## [Exercise aim]
Filter the listing and keep only the lines with the word "computer".

### Information shown

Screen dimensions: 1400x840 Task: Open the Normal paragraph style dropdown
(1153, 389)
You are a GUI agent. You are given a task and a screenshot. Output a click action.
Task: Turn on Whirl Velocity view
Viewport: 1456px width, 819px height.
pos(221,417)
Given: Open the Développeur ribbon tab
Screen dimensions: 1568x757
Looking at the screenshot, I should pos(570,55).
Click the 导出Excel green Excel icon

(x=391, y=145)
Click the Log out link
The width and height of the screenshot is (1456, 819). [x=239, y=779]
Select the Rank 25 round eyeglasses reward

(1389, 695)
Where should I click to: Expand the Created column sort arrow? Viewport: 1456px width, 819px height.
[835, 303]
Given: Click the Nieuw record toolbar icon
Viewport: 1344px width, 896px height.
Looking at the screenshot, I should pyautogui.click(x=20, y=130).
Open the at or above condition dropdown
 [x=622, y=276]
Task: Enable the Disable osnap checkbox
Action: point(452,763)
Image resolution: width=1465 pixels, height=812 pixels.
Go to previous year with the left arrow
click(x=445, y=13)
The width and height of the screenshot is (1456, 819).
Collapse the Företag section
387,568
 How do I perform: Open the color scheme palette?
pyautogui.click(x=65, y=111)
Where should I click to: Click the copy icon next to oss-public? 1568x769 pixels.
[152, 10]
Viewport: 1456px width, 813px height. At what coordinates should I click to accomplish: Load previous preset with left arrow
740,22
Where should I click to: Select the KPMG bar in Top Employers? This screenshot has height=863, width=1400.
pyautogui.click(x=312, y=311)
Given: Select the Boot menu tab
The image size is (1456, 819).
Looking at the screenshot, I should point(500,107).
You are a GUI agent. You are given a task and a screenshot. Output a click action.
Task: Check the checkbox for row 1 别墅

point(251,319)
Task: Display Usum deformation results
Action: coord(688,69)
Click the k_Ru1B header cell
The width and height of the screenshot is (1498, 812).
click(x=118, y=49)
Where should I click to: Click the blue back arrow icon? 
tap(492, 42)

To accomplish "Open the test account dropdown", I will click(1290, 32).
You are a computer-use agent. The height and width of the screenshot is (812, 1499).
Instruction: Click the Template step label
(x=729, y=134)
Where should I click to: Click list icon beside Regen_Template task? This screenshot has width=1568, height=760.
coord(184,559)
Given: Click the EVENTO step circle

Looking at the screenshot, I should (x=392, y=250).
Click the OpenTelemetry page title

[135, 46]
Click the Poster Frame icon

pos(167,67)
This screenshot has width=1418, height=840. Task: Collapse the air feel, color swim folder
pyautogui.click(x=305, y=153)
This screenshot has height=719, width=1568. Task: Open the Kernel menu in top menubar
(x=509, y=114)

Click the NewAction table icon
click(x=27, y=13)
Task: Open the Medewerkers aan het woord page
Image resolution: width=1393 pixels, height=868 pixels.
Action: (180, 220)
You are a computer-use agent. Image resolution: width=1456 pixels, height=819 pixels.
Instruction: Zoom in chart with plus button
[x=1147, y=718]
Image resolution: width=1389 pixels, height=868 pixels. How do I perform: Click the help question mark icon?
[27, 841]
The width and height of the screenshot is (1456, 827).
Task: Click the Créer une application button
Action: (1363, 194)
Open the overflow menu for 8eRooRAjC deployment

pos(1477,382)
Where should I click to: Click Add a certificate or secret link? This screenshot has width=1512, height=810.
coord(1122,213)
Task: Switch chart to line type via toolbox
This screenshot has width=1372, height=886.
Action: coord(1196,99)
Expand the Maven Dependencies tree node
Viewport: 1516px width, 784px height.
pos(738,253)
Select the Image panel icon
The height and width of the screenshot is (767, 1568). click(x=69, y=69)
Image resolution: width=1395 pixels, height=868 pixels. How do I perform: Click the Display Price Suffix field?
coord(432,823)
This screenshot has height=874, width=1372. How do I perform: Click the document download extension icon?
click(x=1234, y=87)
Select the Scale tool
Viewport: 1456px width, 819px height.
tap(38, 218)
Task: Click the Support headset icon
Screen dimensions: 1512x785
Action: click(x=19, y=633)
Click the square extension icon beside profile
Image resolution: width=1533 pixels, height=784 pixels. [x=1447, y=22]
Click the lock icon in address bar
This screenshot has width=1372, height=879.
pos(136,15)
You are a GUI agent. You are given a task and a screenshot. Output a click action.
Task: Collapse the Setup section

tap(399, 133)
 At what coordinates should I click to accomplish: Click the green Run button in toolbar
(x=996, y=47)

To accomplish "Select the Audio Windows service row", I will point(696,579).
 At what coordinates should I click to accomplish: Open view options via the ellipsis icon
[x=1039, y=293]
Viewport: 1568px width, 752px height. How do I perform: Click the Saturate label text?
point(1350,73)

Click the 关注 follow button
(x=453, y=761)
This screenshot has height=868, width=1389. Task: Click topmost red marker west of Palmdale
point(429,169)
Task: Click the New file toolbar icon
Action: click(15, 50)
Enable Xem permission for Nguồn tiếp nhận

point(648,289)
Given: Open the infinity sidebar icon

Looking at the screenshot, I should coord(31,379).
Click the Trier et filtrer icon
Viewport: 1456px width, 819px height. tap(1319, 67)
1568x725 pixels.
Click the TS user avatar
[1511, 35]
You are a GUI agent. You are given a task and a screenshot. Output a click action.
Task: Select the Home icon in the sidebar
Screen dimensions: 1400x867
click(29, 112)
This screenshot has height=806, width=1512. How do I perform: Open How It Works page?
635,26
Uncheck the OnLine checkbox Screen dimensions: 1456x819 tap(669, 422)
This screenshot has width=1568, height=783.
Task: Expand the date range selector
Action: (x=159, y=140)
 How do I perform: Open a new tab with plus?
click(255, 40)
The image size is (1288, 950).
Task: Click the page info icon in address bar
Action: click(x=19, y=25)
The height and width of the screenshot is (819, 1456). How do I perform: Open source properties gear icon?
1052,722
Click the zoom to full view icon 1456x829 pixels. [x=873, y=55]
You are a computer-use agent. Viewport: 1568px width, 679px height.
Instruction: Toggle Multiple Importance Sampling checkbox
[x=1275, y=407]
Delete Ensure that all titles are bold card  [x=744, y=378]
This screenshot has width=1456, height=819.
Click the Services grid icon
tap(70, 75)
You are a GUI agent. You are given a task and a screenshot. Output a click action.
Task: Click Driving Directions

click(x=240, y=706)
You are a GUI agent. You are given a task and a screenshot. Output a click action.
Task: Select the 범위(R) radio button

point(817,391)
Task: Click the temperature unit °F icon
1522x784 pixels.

######

## [Answer to this exercise]
You are a computer-use agent. The height and width of the screenshot is (812, 1499).
You are a computer-use agent. Image resolution: width=1456 pixels, height=819 pixels.
You are a computer-use agent. Viewport: 1568px width, 679px height.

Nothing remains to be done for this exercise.